Linking Off-Chain Assets to Blockchain
A central feature of BNY’s initiative is the establishment of a connection between on-chain assets and off-chain data across various blockchain networks. By utilizing the data BNY already manages on-chain, the organization will be able to share specific accounting information on the Ethereum network, enhancing investors’ access to the traceability and transparency provided by public blockchains. The integration of smart contract capabilities will further enable customers to automate data analytics, merging off-chain data with public blockchain applications. Overall, BNY’s approach promises to improve transparency, traceability, and insights for tokenized products, regardless of whether they are secured on-chain or off-chain.

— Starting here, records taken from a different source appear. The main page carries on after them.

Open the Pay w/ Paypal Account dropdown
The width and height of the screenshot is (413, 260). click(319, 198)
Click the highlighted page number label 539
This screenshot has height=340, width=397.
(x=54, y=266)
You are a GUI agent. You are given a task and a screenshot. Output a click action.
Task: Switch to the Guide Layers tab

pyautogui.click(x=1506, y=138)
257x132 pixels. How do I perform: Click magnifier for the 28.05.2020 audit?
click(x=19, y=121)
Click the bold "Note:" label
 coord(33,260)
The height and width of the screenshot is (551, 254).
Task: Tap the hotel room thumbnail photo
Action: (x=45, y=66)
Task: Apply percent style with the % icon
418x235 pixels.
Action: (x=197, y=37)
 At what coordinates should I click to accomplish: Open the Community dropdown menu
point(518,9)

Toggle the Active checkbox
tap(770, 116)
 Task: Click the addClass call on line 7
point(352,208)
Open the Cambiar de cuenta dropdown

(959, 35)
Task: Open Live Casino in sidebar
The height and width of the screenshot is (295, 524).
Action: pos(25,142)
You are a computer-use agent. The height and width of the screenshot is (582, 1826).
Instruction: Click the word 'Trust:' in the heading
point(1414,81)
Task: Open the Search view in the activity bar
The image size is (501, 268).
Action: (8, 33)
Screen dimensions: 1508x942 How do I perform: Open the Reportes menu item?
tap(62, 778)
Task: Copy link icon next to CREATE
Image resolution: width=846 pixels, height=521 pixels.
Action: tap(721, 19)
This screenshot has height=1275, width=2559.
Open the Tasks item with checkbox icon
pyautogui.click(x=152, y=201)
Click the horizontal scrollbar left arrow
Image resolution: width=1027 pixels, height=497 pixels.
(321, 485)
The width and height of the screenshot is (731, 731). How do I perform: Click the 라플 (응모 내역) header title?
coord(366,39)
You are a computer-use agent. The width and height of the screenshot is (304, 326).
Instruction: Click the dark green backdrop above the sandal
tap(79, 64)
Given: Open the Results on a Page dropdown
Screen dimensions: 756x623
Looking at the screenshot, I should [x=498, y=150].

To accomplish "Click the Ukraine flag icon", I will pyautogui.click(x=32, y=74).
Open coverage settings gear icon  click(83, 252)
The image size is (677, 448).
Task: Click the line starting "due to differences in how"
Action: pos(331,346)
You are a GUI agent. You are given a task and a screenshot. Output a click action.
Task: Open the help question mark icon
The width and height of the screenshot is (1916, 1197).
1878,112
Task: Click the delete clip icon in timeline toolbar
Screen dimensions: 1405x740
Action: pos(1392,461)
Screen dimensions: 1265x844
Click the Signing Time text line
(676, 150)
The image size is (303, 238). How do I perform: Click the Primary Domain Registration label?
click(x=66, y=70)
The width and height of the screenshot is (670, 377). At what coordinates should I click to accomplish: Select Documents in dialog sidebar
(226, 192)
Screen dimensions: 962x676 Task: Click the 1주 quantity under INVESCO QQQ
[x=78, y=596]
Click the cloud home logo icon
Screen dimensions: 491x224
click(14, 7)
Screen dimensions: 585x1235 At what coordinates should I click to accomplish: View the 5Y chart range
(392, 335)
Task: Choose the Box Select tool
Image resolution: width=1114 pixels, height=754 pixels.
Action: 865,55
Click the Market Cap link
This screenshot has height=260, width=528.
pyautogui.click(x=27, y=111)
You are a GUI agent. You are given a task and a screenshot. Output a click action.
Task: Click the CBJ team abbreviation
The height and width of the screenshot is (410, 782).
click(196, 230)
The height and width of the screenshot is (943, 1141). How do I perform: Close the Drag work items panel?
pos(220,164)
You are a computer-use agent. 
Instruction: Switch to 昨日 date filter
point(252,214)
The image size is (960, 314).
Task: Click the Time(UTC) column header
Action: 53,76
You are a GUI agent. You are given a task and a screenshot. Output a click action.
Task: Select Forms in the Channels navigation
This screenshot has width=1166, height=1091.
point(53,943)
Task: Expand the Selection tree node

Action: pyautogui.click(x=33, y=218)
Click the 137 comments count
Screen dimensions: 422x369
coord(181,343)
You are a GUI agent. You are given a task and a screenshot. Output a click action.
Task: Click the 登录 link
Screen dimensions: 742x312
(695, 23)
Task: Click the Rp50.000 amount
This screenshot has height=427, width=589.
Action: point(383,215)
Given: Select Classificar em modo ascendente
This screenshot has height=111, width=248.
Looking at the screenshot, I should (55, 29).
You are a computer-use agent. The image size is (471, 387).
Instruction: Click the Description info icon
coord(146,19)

This direct on-chain posting of tokenized funds could also spur discussions around accounting practices, reporting, and disclosures.
Improving Reporting Standards
A persistent challenge within the crypto and tokenized asset markets has been the inconsistency in reporting and disclosures. Despite various private sector proposals aimed at addressing this issue, significant gaps remain regarding critical accounting topics. These include the best methods for assessing valuation and liquidity for specific crypto assets and ensuring consistency in how this information is shared with the public. Accounting professionals must acknowledge how these non-CPA generated frameworks and best practices will shape client expectations moving forward. Access to more accurate and real-time data related to the valuation of crypto instruments will also facilitate the development of dashboards, key performance indicators (KPIs), credit scores, and other essential data for widely traded investment products and services. Furthermore, the increased availability of real-time data could positively impact the complex realm of crypto audits.
The Need for Crypto-Specific Audits
Despite the rapid growth of institutional adoption of crypto assets, standardized audit practices within the crypto landscape have not kept pace. The Financial Accounting Standards Board (FASB) and the International Accounting Standards Board (IASB) have provided limited guidance so far, while tax authorities have adopted varying approaches to crypto taxation. Consequently, the responsibility for establishing standardized practices has largely fallen on the private sector. For instance, the American Institute of Certified Public Accountants (AICPA) has produced and updated several practice aids focused on accounting and attestation best practices for digital assets. Additionally, the Digital Chamber of Commerce has published multiple whitepapers on proof-of-reserves, which is an evolving concept expected to play a critical role in the future. BNY’s initiatives to promote real-time valuation and reporting will likely heighten interest in these practices as traditional finance continues to embrace crypto, signaling a potential transformation in the crypto accounting landscape.